2007/4/2, Ross Burton <ross burtonini com>:
On Mon, 2007-04-02 at 09:03 +0200, Øystein Gisnås wrote:
> I'd also love to create scripts, code and test data to test
> performance of some of the most important functions. Then we would be
> able to track performance over time in a more scientific way.

http://burtonini.com/bzr/eds-tests/

Check that out with bzr and you get a few tools:

1) a dummy backend for libedata-book.  Ask for a contact and you get the
same one back.  As for a contact list and you'll always get the same 10.
Ask for a book view and (mwhaha) you'll get 100000 contacts.  This makes
profiling the EDS infrastructure easier as the backend has almost zero
overhead.  I should probably reduce the number of contacts returned in a
book view as malloc tends to swamp the profiles now.

2) eds-bookview.  A test application that will open and repeatedly
request book views for a given number of times and URL.  For example:

$ eds-bookview --uri dummy:/// --repetition 10 --silent

Will visibly do nothing for a few minutes but EDS will be very busy.
Attach a profiler and come back 10 minutes later to discover that EVCard
parsing is still primary bottle neck in eds-dbus.

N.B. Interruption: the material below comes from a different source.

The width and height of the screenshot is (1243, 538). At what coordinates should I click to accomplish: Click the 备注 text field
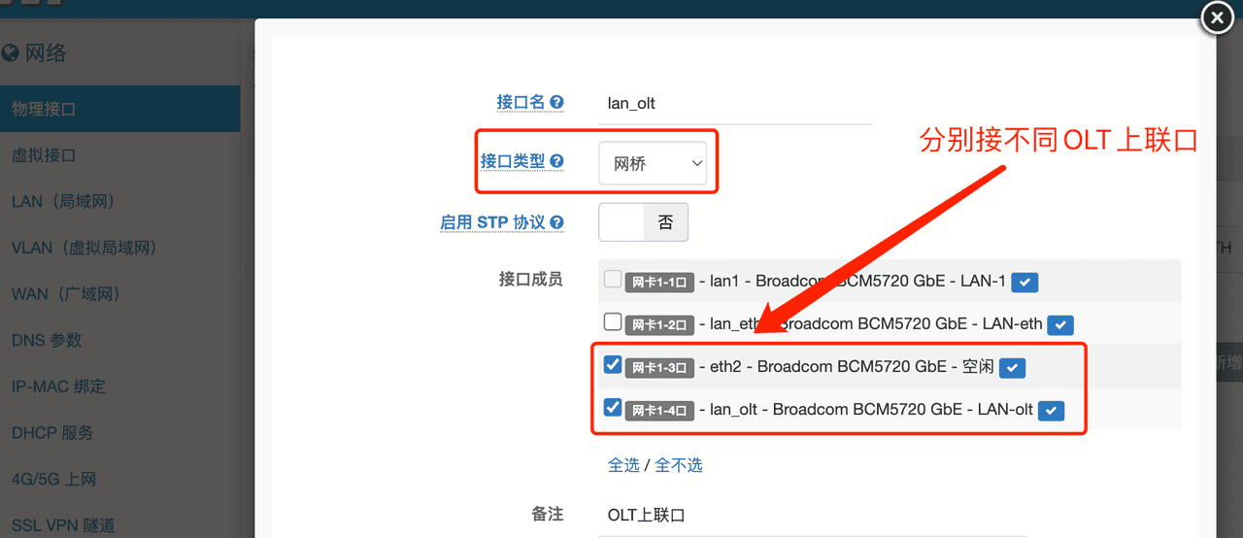pos(777,515)
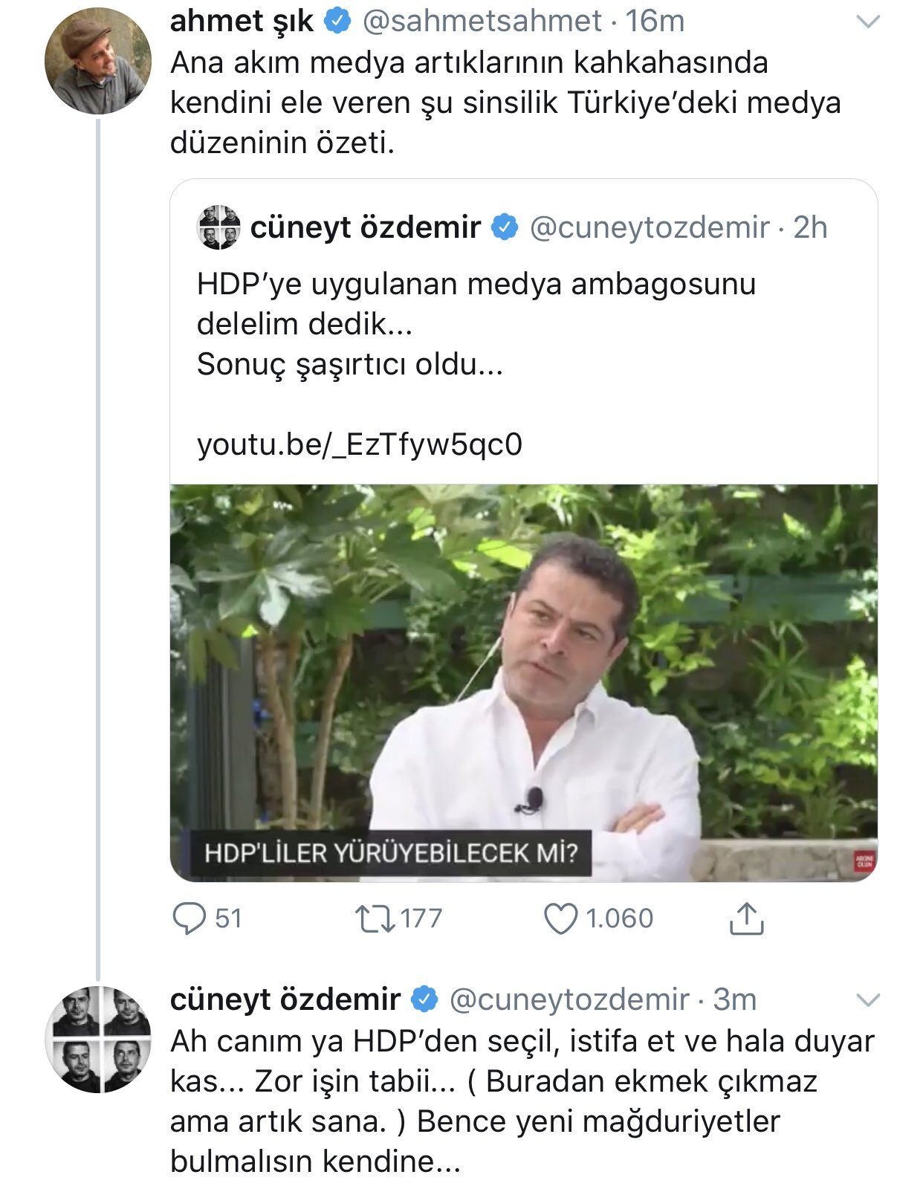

Very useful.. And a first hands-on bzr for me..

It indeed seems like the vCard is a bottleneck here. One thing is the
CPU cycles for parsing that add up a bit on small datasets. For larger
datasets, the size of the vCard itself adds up a lot. My test with
1*10^6 contacts made a 350MB on the disk, plus a 100MB summary. The
same data in MySQL resulted in a 10MB database.